In sostanza: non è tempo di fare gli snob. La gestione del giornale deve essere affidato a un team di esperti social e giornalisti. I redattori devono cambiare atteggiamento, con un occhio ai contenuti e uno a grafica e coinvolgimento. Produrre non è nulla senza promuovere. L'Huffington Post Usa, ad esempio, non pubblica pezzi se non sono stati preparati anche foto, un post per Facebook accompagnato da alcune righe e (almeno) un tweet.
Nello studio, il Nyt mette a nudo i propri difetti e ha l'onestà di citare concorrenti che, invece, ci sanno fare. Ad esempio nella gestione dei social. Il giornale americano ammette che solo il 10% deltraffico arriva dalle piattaforme sociali. BuzzFeed fa sei volte tanto. E - si legge senza troppi giri di parole - se non ci diamo una mossa "saremo surclassati". "Serve ampliare il personale dedicato ai social e inserirlo nei mecccanismi di redazione". Con un suggerimento in più: i responsabile dei social media non devono (solo) promuovere il lavoro dei giornalisti (a quello dovrebbero pensarci anche i giornalisti). Devono anche cercare informazioni, tenere il polso del web e ascoltando i lettori.
L'hanno ribattezzato "social power". Cosa significa? Lo si vede in questo grafico che descrive lo strapotere di Facebook (anche rispetto a Google) e l'ascesa dei contatti da social network.

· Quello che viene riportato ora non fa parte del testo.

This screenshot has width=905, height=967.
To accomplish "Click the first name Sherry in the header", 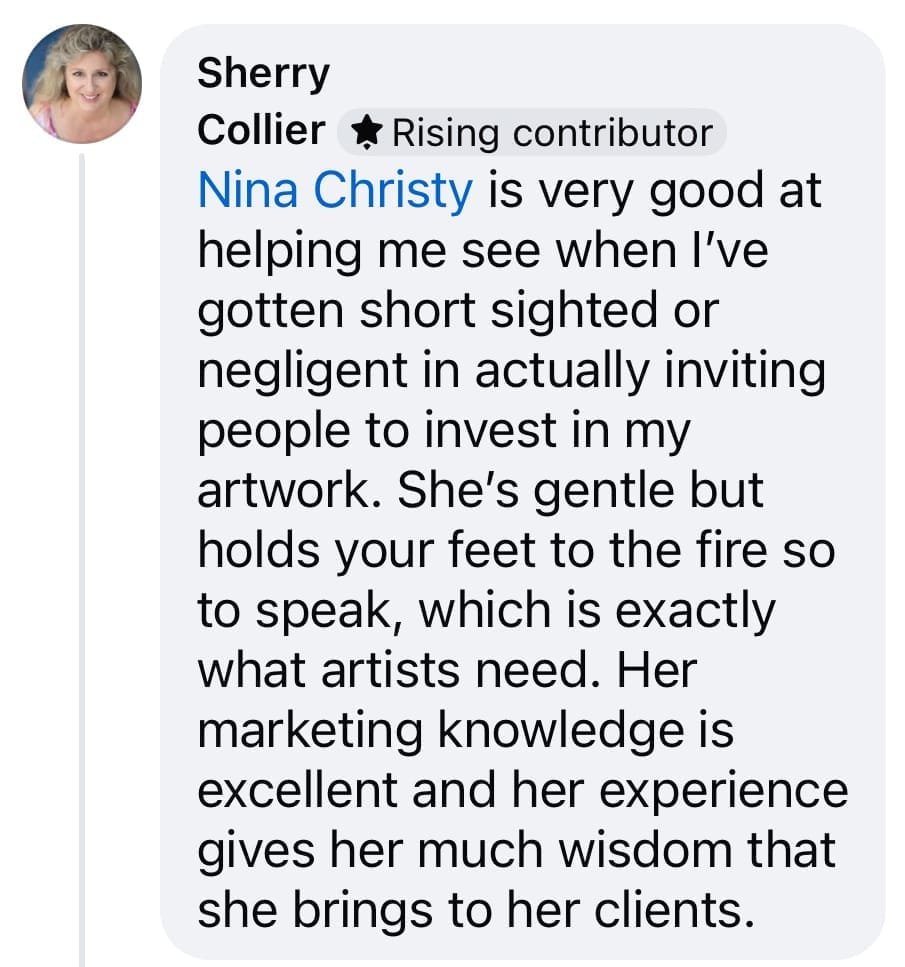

Ma se la linea gialla sale, quella blu precipita. Perché? Ce lo spiega ancora meglio questa immagine: da maggio 2012 a maggio 2013, le pagine viste del Nyt sono stabili. A cadere sono i visitatori della Home Page.

Secondo gli autori di Innovation, la prima pagina è morta (o quasi). I nuovi utenti arrivano ai contenuti seguendo i mille rivoli di internet. L'attenzione maniacale alla home page sarebbe un retaggio del vecchio giornalismo e va ridimensionata: il Nyt usa il termine de-emphasize: spogliare la "prima" dell'enfasi che le si tributa.
Un'altra base del cambiamento riguarda la grafica. Non inteso come semplice design, ma come confezionamento (packaging) della notizia. Il modello in questo caso è Flipboard, un'app che non produce contenuti ma impagina notizie altrui con una veste grafica di grande impatto visivo. La domanda è: perché delegare a Flipboard la scelta dell'abito giusto? Perché non fare tutto in casa? L'impatto delle immagini e il cambiamento grafico non sono solo fondamentali per la promozione della notizia. Sono utili perché, con un semplice (ma studiato) restyling, un vecchio articolo può riprendere vita e diventare virale. Perché una delle sfide sarà tenere in vita un contenuto il più a lungo possibile.
Social, internet, grafica. Certo, ma da dove arrivano gli incassi? Ancora oggi gran parte del fatturato arriva dalla carta. Ma questo, si legge, "è solo un elemento che ci ha permesso di prendere tempo" ed è "destinato a erodersi". Natan Ashby Kuhlman, capo dell'area digitale del Nyt è stato più brusco: "La carta è una forza conservatrice". Digital first. A patto che sia il punto d'inizio e non la soluzione ai problemi del giornalismo.